BY JIM DeROGATIS POP MUSIC CRITIC

  • Lucinda Williams, "West" (Lost Highway) 3 stars

    "My songs reflect where I am in my life," 54-year-old singer-songwriter and alt-country heroine Lucinda Williams recently told the Daily News. "It's like writing a journal: I have to do it, otherwise I'll die." As that quote indicates, Williams' music has never been light, breezy listening; even her 1998 breakthrough, "Car Wheels on a Gravel Road," made for a disturbing if not downright depressing ride at times. But inspired by the death of her mother and the turbulent end of a romantic relationship, the follow-up to 2003's "World Without Tears" may be her darkest, most solemn album ever.

    "Are you alright?" Williams asks again and again in the opening track of the same name. The insistent repetition, the lonely 3 a.m. quality of her sandpaper vocals and the sad lilt of the music -- exquisitely recorded in "you are there in an intimate, near-empty roadhouse" style by Hal Willner -- might prompt you to reply, "Yeah, I'm fine, but I'm really worried about you." Then you realize that Williams is singing to an errant lover who just picked up and left, and the act of inquiring about his well-being is really a way of saying, "I'm doing great, or at least better than you, "because you don't know what you lost."
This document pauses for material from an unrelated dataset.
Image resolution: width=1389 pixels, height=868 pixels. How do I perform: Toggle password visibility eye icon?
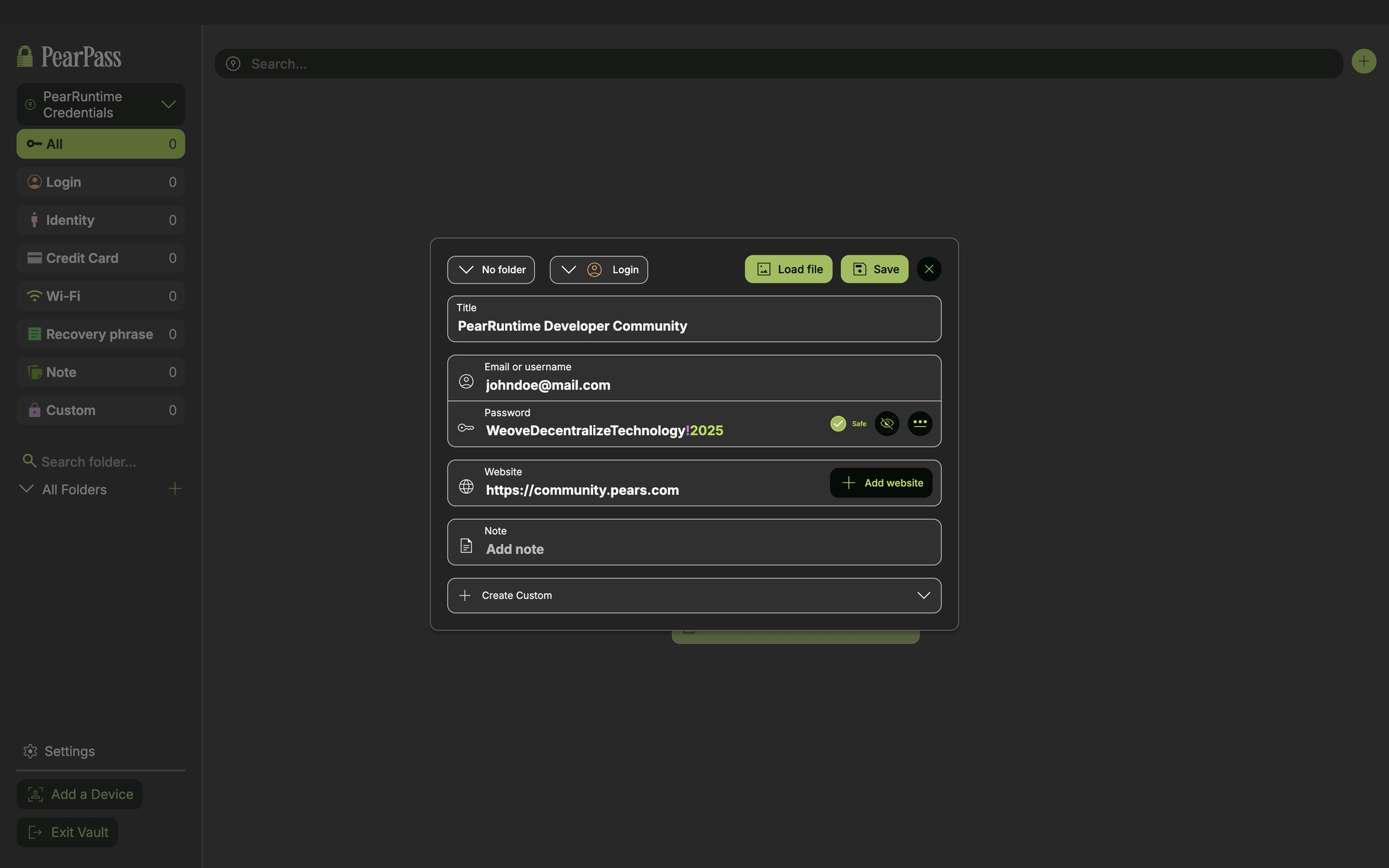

    And so it goes through all 13 tracks, on the songs inspired by the loss of her mother ("Fancy Funeral," "Mama You Sweet"), the end of that relationship ("Come On," "Where Is My Love?") or both ("Unsuffer Me," "Learning How to Live"). But the unrelentingly mid-tempo grooves create a melancholy vibe that's almost oppressive by the end of the disc. That's particularly unfortunate, because for all of her somber soul-searching, things are actually looking up for Williams -- who now says she's met the love of her life -- and the ultimate message of all of her songs is one of resilience and pushing forward, just like the westward expansion of the American settlers evoked in the title.